# NDL Lab 4: PCA & t-SNE

## Download Dataset

In [None]:
import kagglehub

# Download latest version
path = kagglehub.dataset_download("satyajeetrai/palmer-penguins-dataset-for-eda")

print("Path to dataset files:", path)

## Import Libraries

In [None]:
import numpy as np
import pandas as pd
import matplotlib.pyplot as plt
import seaborn as sns
from sklearn.preprocessing import StandardScaler
from sklearn.decomposition import PCA
from sklearn.manifold import TSNE
from mpl_toolkits.mplot3d import Axes3D

RANDOM_STATE = 42

## Load DataFrame

In [None]:
df = pd.read_csv(path + "/penguins.csv")

df = df.dropna()

df.head()

## Subset Dataset to Features

Unsupervised learning: Keep only the 4 body measurements as features

Remove species/sex labels - the goal is to see if we can discover these natural groupings from the data alone, without being told the categories

In [None]:
features_df = df[['bill_length_mm', 'bill_depth_mm', 'flipper_length_mm', 'body_mass_g']]
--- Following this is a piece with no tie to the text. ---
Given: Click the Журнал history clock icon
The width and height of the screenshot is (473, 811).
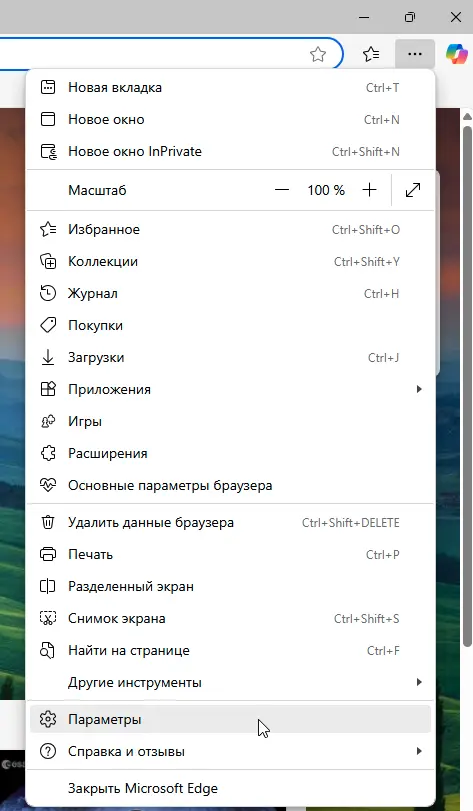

## Exploratory Data Analysis (EDA)
Pairplot visualization showing distributions and pairwise relationships between features.

Main diagonal shows univariate distributions (histograms), off-diagonal shows bivariate scatter plots

In [None]:
sns.pairplot(features_df)

## Principal Component Analysis (PCA)

Cumulative explained variance: determine how many principal components are needed to capture the most information

The "elbow" point indicates where additional components provide diminishing value

In [None]:
scaler = StandardScaler()
Xs = scaler.fit_transform(features_df)

pca = PCA(random_state=RANDOM_STATE)
X_pca = pca.fit_transform(Xs)
explained = pca.explained_variance_ratio_
cum_explained = np.cumsum(explained)
print('Explained variance ratio (first 4):', np.round(explained[:4], 4))
print('Cumulative explained (first 4):', np.round(cum_explained[:4], 4))

plt.figure(figsize=(6,4))
plt.plot(range(1, len(cum_explained) + 1), cum_explained, marker='o')
plt.axhline(0.95, color='r', linestyle='--', label='95%')
plt.xlabel('Number of components')
plt.ylabel('Cumulative explained variance')
plt.title('PCA cumulative explained variance')
plt.xticks(range(1, len(cum_explained) + 1))
plt.legend()
plt.tight_layout()
plt.show()

### Principal Components = 2

In [None]:
pca_2d = PCA(n_components=2, random_state=RANDOM_STATE)
X_pca_2d = pca_2d.fit_transform(Xs)

explained_2d = pca_2d.explained_variance_ratio_

plt.figure(figsize=(8, 6))
plt.scatter(X_pca_2d[:, 0], X_pca_2d[:, 1], alpha=0.7)
plt.xlabel(f'PC1 ({explained_2d[0]:.2%} variance)')
plt.ylabel(f'PC2 ({explained_2d[1]:.2%} variance)')
plt.title(f'Data projected onto first 2 Principal Components\nTotal variance explained: {sum(explained_2d):.2%}')
plt.grid(True, alpha=0.3)
plt.show()

### Evaluation: 2 Component PCA Plot with Labels

In [None]:
species = df.loc[features_df.index, 'species']
sex = df.loc[features_df.index, 'sex']

plot_df_pca = pd.DataFrame({
    'PC1': X_pca_2d[:, 0],
    'PC2': X_pca_2d[:, 1],
    'species': species.values,
    'sex': sex.values
})

plt.figure(figsize=(12, 8))
sns.scatterplot(data=plot_df_pca,
                x='PC1',
                y='PC2',
                hue='species',
                style='sex',
                palette='Set1',
                s=80,
                alpha=0.7)
plt.xlabel(f'PC1 ({explained_2d[0]:.2%} variance)')
plt.ylabel(f'PC2 ({explained_2d[1]:.2%} variance)')
plt.title(f'PCA Visualization - Species (color) and Sex (shape)\nTotal variance explained: {sum(explained_2d):.2%}',
          fontsize=14)
plt.legend(bbox_to_anchor=(1.02, 1), loc='upper left', borderaxespad=0)
plt.grid(True, alpha=0.3)
plt.tight_layout()
plt.show()

### Principal Components = 3

In [None]:
pca_3d = PCA(n_components=3, random_state=RANDOM_STATE)
X_pca_3d = pca_3d.fit_transform(Xs)
explained_3d = pca_3d.explained_variance_ratio_

fig = plt.figure(figsize=(10, 8))
ax = fig.add_subplot(111, projection='3d')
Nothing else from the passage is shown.